There is nothing Erlang VMs provide that the JVM doesn't, except for some guarantees that are simply different on the JVM, and I think most applications would prefer the JVM's advantages anyway.
To get erlang/OTP you would have to replicate it from the beginning in C, and there's no point in that, when you can just use erlang.
Can you find the magic sauce in another language?
I believe the honest answer is no. You can't do it in Java because the JVM doesn't support it. You can't really build this on top of something that was not designed with parallelism and concurrency in mind, and designed correctly. For that reason Go doesn't do it either. Scripting languages aren't even thinking about it and to do it in something like C or C++ you'd basically be recreating a poorly implemented half working version of erlang.
So more interesting is--- why do people have this aversion to Erlang and Elixir?
It doesn't take but a couple weeks to get used to erlang programming, and Elixir is even faster I think.
For the record I've been taking interns thru Programming Elixir in about 2 weeks and getting them to where they can program in the language (just at that point now with a new group so we'll see how much they struggle... but I've already seen code written by them.)
Erlang did it right and has put in several decades of effort getting it even more right. Other languages, like Go, aren't even trying (though of course advertising "concurrency" is very popular, none of them really do it.)
All these people choosing things like node.js or go for problems where erlang is the correct solution make me think that too many of the people in our industry aren't really engineers, but more scripters following the herd.
And engineer knows why erlang is the correct solution for distributed systems.
Because you may want good performance without dropping down to C. Many serious Erlang applications are mixed Erlang/C applications, where they delegate processing to C, or use Erlang for the control plain and C for the data plain.
Or because you want more sophisticated, fast transactional shared-state than ETS allows.
Or because you want to take advantage of a much wider selection of high-quality libraries.
Note that these aren't problems with Erlang or Elixir as languages -- they're both great -- but rather with the runtime they're running on, whose developers simply don't have the resources to make it all that it can be. Which brings me to:
> the JVM doesn't support it.
The JVM most certainly does support it. It was designed with parallelism and concurrency in mind, and includes some of the best high-quality, production-ready implementations of concurrent data structures and schedulers in existence. The effort that's been poured into the JVM -- and even JVM concurrency alone -- dwarfs the effort put into Erlang at least by an order of magnitude.
I think Erlang would benefit greatly if it were to target the JVM. There is a project, Erjang, that runs BEAM code on the JVM, but it is not very actively maintained and doesn't take advantage of some of the recent, relevant innovations in the Java world.
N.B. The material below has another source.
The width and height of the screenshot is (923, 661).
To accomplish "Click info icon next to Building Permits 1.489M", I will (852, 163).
Since that project was developed, there have been major improvements in the pertinent areas on the JVM: concurrent GCs, JITting of dynamically-typed languages, fibers and work-stealing scheduling.
OpenJDK is the second-largest open-source project in the world (after the Linux kernel), and I don't see why Erlang shouldn't take advantage of the vast resources it has at its disposal. OpenJDK and Erlang are a great fit!
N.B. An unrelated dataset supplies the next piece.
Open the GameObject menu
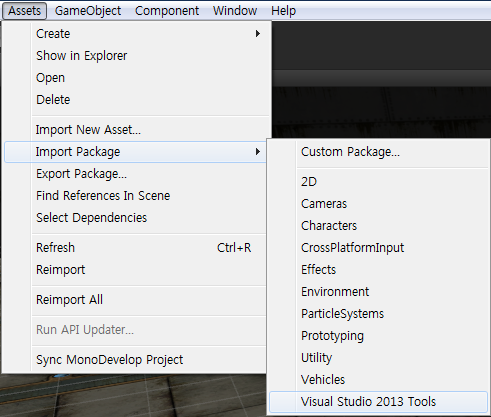The width and height of the screenshot is (491, 417). 88,11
Can you state which language constructs Erlang has that other languages don't, that are critical to concurrency? Cause it looks like someone built a great VM and cluster library, then tossed in a language for fun.
And please explain why Erlang's features are not possible in other languages. Not just unavailable at the moment. Or do you mean the guarantees are different? As in other languages will let you have corrupted shared state? (I view that as a positive; let me escape guarantees when I want too.)
Or perhaps point me to a decent intro that'd cover all this? I looked at it before and didn't get the real point why we need Erlang the language or why in theory, you can't have OTP with the CLR or JVM.
Erlang has built-in immutability done right (more so than in Scala, OCaml, Clojure(?)) - if it's not built in the language from the start, there's nothing you can do about it.
Erlang has built-in binary serialization/deserialization that makes messages across network easy and natural. Please show me a language that can serialize a closure and send it over network. A rich type system and general-purpose language features are obstacles here, types of values have to be dumb to serialize seamlessly.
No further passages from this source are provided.